ただ図書館に本を読みに通っていた頃と違い仕事は多岐に渡る。
本の整理は当たり前、痛んだ本の修繕の仕方も覚えないといけない。
それに毎回出版される本をチェックして必要な本は全て仕入れる。走り回って国中をまわる人もいるらしい。
それはこの国と付き合いのある諸国の本も同じだ。
必要だと思われるものは仕入れる。
そして我が国の言葉に翻訳して図書館に置く事になる。
それも全てわたし達司書官がする事になる。だから外国語に堪能な人が多い。
わたしも司書官の試験を受けるにあたって数カ国語の言葉は簡単だけど読めるようになった。
それでもまだまだ何も出来ていない。必死でみんなについていくだけだ。
「エイミーはとりあえず本の整理をしていってね」
わたしは働き始めてから本の整理をするところから始まった。
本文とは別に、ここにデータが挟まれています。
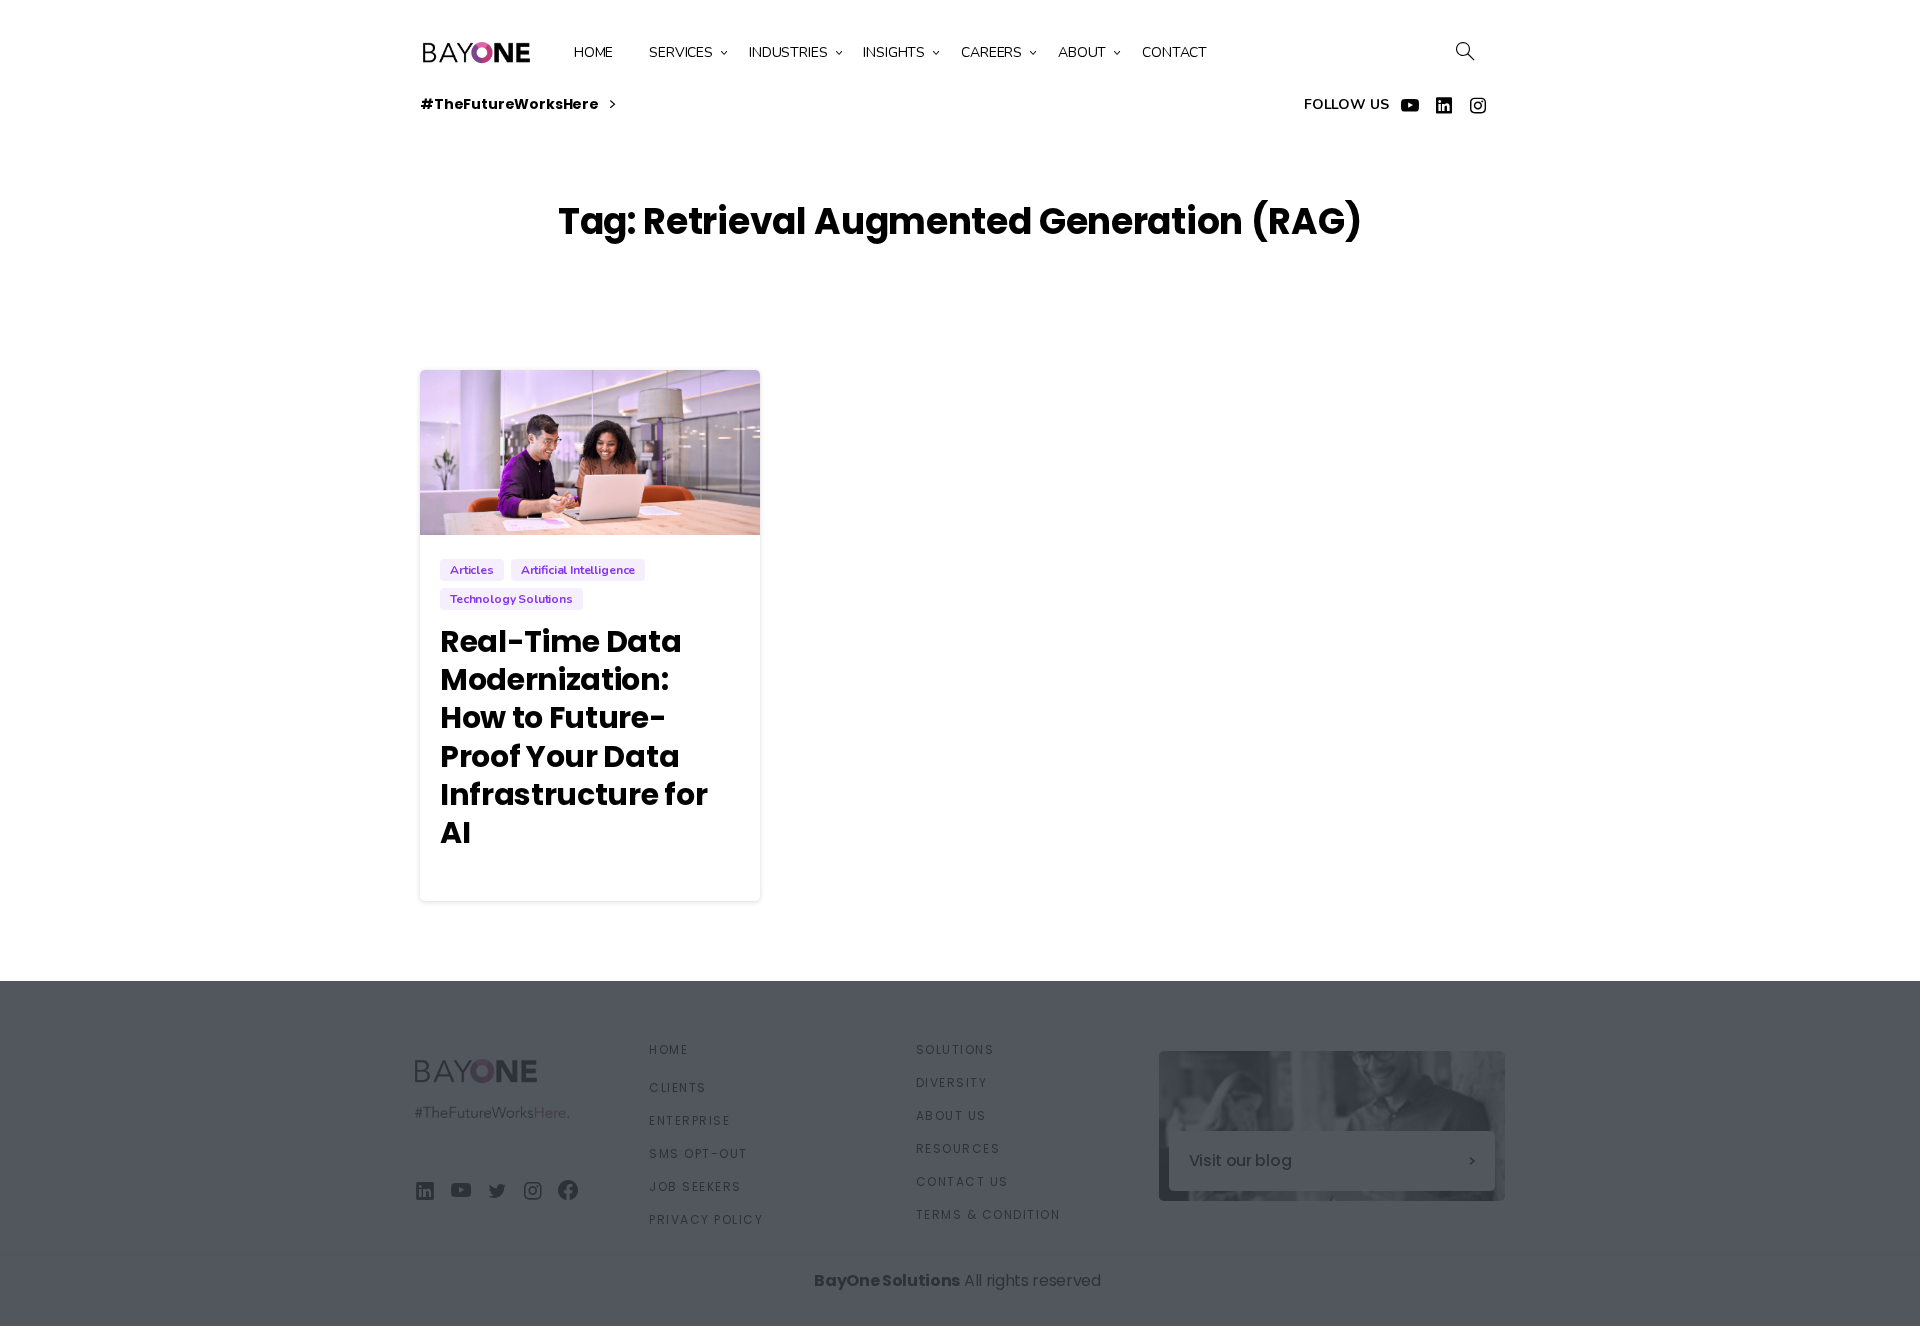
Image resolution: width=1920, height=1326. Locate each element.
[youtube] (1410, 105)
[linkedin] (1444, 105)
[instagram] (1478, 105)
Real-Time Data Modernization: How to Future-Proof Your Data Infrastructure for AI (573, 737)
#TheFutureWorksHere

一冊一冊何処にあるのか覚えていく。
整理して無くなっているものをチェックしてそれを誰かがずっと借りているのか黙って持って行ったのか調べる。
根気のいる仕事。でもわたしにとっては大事な本。偶に傷んでいる本を見つけると先輩に伝える。
みんな本のスペシャリスト。
すぐに本を見て、糸綴じ修理や破れた本の補修など手慣れた手つきで補修していく姿は尊敬しかない。
お昼休みは先輩達と食事を摂ることが多い。
数人にずつ分かれて食事を摂る。
そこに何故か陛下が現れる。
「エイミー、一緒に食べよう」
陛下は王宮の食堂でわたし達と食べるのだが、陛下の食事は一度毒味のものが食べてからになるので、陛下の食べ物は別の場所から運ばれて来る。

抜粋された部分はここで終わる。